This Girl Is Taking Bets

Author: Minervacat
Fandom: Angel: the Series
Spoilers: Through "Not Fade Away" and heavily for the end of Season 4 and the series finale in S5.
Pairing: Wes/Lilah
Rating: R
Summary: she's the four minute warning, she is hell to pay
Author's notes: For Manda on her birthday. Happy (early) birthday, lovely. I couldn't ask for a better friend. ♥ Title, summary and section breaks from Thea Gilmore, "This Girl Is Taking Bets".


she's the ghost of a city, she's a body through the windscreen

Wesley knew from the beginning that there was no way this – any of this, his affair with Lilah, Angel Investigations, moving to Los Angeles – could end well. He had never lacked for self-awareness (at least, not after the Council had fired him, he hadn't) and he knew with the clarity of unmarked glass that everything he'd done would crash down around his ears without warning or notice.

Lilah was never the beginning of anything, but she was the middle and Wesley knew that she would be his ending, one way or another, whether she'd have to come back from hell to cause it or not.

Wesley knew that Lilah knew that all of this was a mistake he'd never meant to make, but Wesley was a good sport – he'd play it out to the end of the game, because that is what you did.

It all crashes down no matter how you play it, anyway.

this girl is a black eye, she's the bruise on your knee

The whole thing starts because Lilah is everything that Angel isn't – she's female, and forthcoming, and eminently present where Angel was distant and distracted. The fact that she works for a force that stands against everything Angel stands for is simply a bonus of the deal.

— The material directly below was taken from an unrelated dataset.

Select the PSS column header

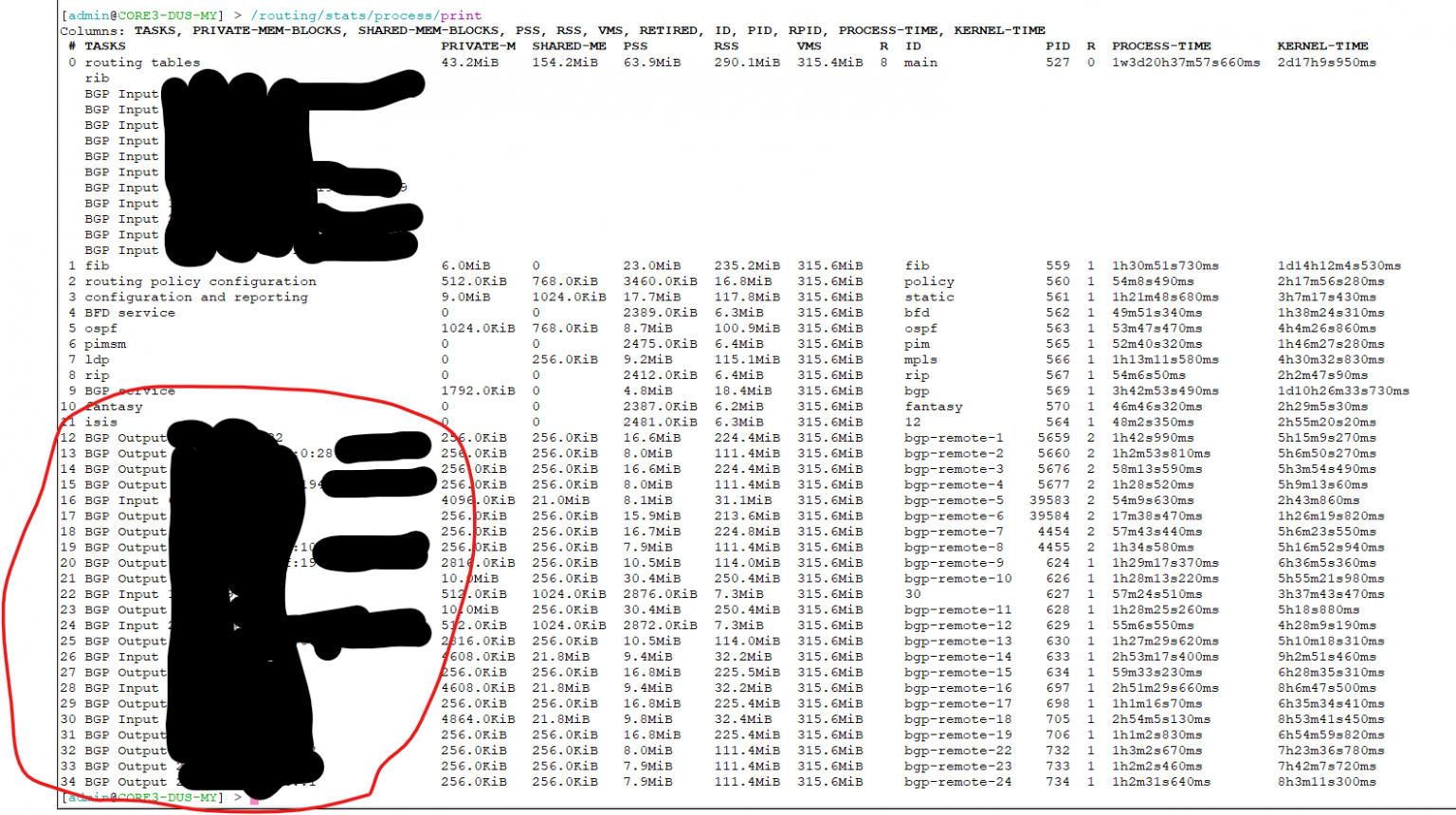click(x=636, y=45)
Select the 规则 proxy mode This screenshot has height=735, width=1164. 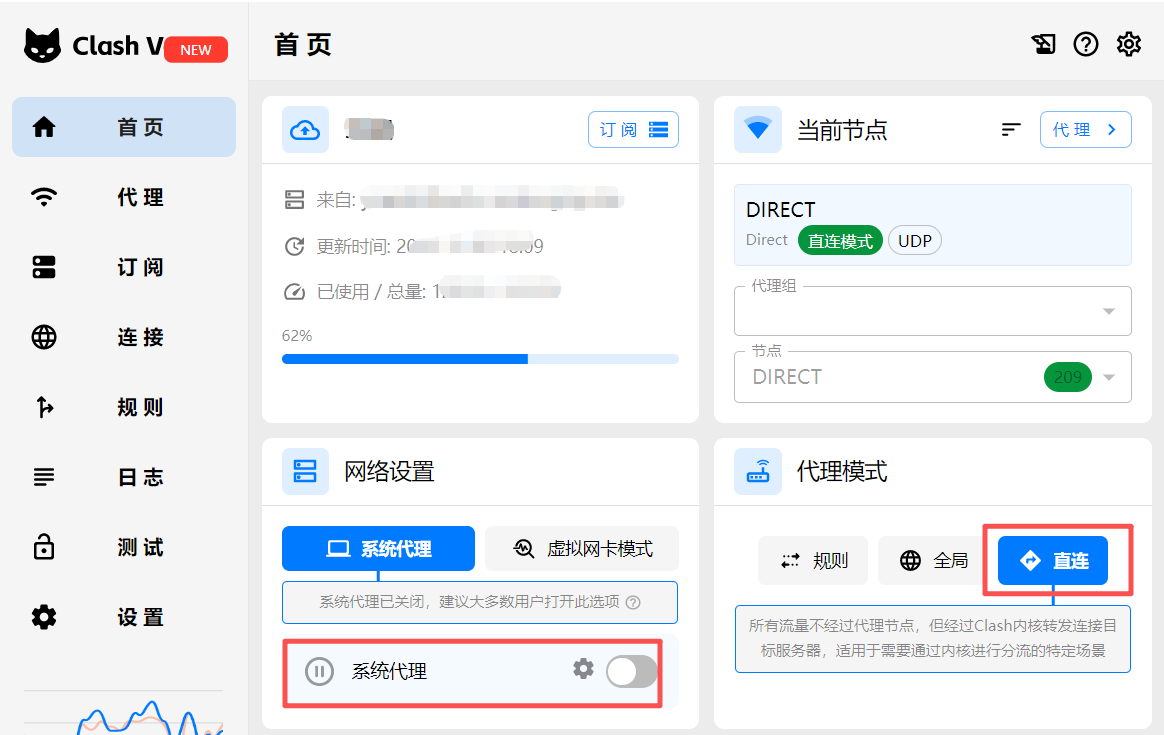coord(813,560)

It continues because she isn't Fred. Where Fred is soft and comforting, Lilah is sharp angles and angry contention. Fred is a child. Lilah is a woman.

The trouble is that Lilah isn't woman enough, and no matter what Wesley does, there is always someone else at the back of his mind. He can't commit to anything one hundred percent, and everything he does with Lilah he doesn't do from sheer pleasure or sheer desire.

There are other forces at work from the start, ghosts in Wesley's mind that he can't shake, that make the whole thing less than it is, or maybe just less than it should be.

she's the ashes of the people you really meant to be

The whole thing ends because of Jasmine, because of the promise of something that he can't have in the end. Which is appropriate, Wes thinks, when he thinks about it at all. He tries not to think about it. About her.

He only thinks about Lilah, and what he did to her, with her, and what she did to him, in the dark, after midnight, with his eyes closed. It's like praying without religion, his hand wrapped around his cock and the overwhelming sensation building in his gut.

It leaves him feeling as unsatisfied as confession used to. At least when he was with her, there was something there. With Lilah gone, there's just a hole in his chest and an inability to really care about anything.

It isn't that he was in love with her, or even that he loved her – he didn't, either of them. But at least she made him feel something, even if it was shame and anger and lust.

That's better than having a hole in the middle of his chest, a gaping spot where his soul used to be.

she's the nametag on the toe of your long dead love affairs

The memories were in his mind even when the hundreds of thousands of others had been erased by Angel's careless care for his son. Wesley remembered her, even when he wasn't sure why he was supposed to remember her. Lilah is an imprint on the backs of his eyelids, a tangible but long faded memory that he can almost grasp.

Almost being the key word and the details of it all run through his fingers like sand when he tries to close his hands around them, around her.

Everything about Lilah is sepia toned and ancient in feeling if not years. It's a remote place, a place he can't return to, and the fall of the axe from his own hands sealed that fate.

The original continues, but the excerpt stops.